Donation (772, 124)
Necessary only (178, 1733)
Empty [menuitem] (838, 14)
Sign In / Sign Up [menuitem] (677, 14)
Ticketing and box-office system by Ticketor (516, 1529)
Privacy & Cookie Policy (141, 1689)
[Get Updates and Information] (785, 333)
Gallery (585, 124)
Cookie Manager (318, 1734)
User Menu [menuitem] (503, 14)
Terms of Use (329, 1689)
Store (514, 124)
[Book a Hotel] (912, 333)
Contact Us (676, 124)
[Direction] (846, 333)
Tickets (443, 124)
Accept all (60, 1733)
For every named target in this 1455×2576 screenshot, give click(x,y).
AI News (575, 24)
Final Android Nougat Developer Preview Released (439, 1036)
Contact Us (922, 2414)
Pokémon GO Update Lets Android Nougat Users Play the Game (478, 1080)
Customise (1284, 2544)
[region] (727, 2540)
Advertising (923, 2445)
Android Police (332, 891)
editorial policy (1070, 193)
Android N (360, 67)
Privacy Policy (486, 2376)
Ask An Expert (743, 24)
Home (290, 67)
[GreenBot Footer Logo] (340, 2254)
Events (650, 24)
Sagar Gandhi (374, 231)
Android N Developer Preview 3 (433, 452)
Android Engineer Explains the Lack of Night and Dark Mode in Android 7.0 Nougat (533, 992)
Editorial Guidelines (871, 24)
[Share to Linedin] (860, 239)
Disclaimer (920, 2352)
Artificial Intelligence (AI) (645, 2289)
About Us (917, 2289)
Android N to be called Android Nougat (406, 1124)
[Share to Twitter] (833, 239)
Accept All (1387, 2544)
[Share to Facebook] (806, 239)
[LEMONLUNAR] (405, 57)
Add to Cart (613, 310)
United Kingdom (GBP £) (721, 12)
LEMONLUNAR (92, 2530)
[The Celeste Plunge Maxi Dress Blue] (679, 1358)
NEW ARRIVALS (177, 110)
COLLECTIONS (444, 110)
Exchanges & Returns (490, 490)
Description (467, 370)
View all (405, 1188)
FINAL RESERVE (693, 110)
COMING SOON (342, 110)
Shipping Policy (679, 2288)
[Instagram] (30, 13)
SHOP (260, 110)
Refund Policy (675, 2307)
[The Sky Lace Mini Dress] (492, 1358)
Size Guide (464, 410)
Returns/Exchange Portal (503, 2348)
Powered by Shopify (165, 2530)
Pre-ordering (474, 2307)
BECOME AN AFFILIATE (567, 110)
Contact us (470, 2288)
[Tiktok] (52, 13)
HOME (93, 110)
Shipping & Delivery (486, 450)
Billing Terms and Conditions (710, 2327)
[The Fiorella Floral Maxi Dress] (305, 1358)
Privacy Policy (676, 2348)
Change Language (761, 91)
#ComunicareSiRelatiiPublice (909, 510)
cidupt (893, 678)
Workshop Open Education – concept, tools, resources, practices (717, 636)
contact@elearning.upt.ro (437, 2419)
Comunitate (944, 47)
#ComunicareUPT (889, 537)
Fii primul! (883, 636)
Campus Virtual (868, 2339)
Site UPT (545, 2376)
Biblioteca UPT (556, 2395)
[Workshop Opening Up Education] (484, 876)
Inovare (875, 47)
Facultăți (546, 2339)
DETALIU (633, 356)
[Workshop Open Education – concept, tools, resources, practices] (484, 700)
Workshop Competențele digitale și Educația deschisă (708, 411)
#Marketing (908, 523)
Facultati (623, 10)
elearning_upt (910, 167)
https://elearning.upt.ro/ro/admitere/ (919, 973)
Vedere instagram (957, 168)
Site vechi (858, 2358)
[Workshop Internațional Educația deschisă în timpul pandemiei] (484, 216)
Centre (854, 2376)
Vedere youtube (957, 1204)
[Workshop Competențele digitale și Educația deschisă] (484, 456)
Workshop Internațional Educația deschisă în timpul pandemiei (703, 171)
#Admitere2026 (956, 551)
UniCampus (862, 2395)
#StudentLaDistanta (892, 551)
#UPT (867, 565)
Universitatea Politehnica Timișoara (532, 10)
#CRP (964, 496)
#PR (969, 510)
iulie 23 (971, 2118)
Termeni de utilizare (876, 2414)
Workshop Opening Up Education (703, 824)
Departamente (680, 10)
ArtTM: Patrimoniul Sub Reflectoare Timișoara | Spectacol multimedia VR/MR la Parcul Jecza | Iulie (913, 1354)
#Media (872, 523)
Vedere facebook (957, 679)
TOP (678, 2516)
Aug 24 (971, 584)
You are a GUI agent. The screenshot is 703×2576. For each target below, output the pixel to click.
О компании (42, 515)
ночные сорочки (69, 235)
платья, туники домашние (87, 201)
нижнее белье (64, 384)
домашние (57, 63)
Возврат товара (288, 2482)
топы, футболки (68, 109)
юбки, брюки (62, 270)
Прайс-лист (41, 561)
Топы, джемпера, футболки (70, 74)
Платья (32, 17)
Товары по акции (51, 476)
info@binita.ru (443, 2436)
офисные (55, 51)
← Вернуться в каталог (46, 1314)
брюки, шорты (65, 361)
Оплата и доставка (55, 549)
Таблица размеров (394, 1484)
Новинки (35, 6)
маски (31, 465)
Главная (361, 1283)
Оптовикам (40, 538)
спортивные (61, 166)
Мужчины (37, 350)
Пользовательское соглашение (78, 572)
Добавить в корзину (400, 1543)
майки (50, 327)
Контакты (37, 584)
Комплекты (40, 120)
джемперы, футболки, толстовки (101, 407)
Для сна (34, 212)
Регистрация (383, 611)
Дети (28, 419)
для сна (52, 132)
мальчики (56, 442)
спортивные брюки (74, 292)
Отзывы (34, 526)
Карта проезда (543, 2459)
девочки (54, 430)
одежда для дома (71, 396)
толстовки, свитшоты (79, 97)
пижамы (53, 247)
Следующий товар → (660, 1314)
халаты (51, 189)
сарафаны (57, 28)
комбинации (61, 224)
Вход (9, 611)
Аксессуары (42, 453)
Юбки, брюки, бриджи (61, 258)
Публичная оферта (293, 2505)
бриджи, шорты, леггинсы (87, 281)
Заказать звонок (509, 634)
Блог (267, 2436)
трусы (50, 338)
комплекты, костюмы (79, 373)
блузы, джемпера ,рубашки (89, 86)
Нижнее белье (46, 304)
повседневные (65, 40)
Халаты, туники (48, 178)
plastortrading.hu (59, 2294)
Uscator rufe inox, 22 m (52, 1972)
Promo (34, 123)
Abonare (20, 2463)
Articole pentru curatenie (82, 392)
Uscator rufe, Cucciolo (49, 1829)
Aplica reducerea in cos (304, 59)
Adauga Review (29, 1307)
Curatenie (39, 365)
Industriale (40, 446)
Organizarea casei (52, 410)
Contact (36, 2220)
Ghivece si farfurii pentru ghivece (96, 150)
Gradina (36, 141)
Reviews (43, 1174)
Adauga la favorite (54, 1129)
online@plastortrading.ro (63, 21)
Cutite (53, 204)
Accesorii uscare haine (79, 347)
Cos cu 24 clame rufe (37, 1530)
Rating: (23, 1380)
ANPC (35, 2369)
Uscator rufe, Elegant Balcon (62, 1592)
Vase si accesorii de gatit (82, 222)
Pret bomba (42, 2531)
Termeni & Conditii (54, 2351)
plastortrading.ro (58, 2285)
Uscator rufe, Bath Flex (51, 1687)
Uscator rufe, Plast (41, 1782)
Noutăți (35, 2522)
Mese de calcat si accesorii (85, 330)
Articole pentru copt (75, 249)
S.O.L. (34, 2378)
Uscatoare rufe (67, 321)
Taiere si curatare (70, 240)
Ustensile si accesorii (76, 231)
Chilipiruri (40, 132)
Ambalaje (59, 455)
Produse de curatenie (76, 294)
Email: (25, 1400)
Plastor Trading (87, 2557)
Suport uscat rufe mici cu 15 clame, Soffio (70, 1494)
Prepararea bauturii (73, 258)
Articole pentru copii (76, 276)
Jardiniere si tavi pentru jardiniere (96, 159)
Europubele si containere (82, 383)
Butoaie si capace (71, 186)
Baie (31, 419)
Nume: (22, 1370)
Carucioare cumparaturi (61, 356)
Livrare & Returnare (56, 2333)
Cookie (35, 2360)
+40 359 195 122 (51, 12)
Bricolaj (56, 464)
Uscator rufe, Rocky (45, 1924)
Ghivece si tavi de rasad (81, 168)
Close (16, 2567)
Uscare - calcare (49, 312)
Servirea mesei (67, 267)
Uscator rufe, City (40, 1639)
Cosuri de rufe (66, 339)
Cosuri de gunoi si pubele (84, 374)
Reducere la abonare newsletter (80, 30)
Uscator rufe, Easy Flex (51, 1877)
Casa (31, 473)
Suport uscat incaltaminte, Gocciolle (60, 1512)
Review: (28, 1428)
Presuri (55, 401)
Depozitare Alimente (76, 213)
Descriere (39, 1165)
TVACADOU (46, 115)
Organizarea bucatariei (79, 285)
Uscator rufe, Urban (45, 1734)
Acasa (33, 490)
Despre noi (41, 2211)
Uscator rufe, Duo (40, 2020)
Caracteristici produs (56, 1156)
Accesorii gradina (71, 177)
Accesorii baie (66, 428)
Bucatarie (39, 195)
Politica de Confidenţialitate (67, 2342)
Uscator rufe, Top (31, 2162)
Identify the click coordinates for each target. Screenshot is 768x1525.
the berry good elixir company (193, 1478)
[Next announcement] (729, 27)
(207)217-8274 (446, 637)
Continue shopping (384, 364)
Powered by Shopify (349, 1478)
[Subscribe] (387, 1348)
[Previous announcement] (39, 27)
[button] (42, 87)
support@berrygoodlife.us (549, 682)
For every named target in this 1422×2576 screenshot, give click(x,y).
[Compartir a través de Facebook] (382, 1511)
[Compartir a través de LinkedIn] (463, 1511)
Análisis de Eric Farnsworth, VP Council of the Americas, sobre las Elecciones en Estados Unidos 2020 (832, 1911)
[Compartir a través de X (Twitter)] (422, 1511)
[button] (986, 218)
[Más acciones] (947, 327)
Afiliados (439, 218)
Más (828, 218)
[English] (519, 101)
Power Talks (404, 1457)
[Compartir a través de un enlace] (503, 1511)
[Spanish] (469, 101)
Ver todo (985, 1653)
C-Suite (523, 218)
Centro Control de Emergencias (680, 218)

------------------------------------------------

» **Your task**
Write out exactly the lines that fall from the line with "[Tiktok] (52, 13)" to the line with "Vedere youtube (957, 1204)" in the records above, keeping both ends.

» **Task solution**
[Tiktok] (52, 13)
HOME (93, 110)
Shipping & Delivery (486, 450)
Billing Terms and Conditions (710, 2327)
[The Fiorella Floral Maxi Dress] (305, 1358)
Privacy Policy (676, 2348)
Change Language (761, 91)
#ComunicareSiRelatiiPublice (909, 510)
cidupt (893, 678)
Workshop Open Education – concept, tools, resources, practices (717, 636)
contact@elearning.upt.ro (437, 2419)
Comunitate (944, 47)
#ComunicareUPT (889, 537)
Fii primul! (883, 636)
Campus Virtual (868, 2339)
Site UPT (545, 2376)
Biblioteca UPT (556, 2395)
[Workshop Opening Up Education] (484, 876)
Inovare (875, 47)
Facultăți (546, 2339)
DETALIU (633, 356)
[Workshop Open Education – concept, tools, resources, practices] (484, 700)
Workshop Competențele digitale și Educația deschisă (708, 411)
#Marketing (908, 523)
Facultati (623, 10)
elearning_upt (910, 167)
https://elearning.upt.ro/ro/admitere/ (919, 973)
Vedere instagram (957, 168)
Site vechi (858, 2358)
[Workshop Internațional Educația deschisă în timpul pandemiei] (484, 216)
Centre (854, 2376)
Vedere youtube (957, 1204)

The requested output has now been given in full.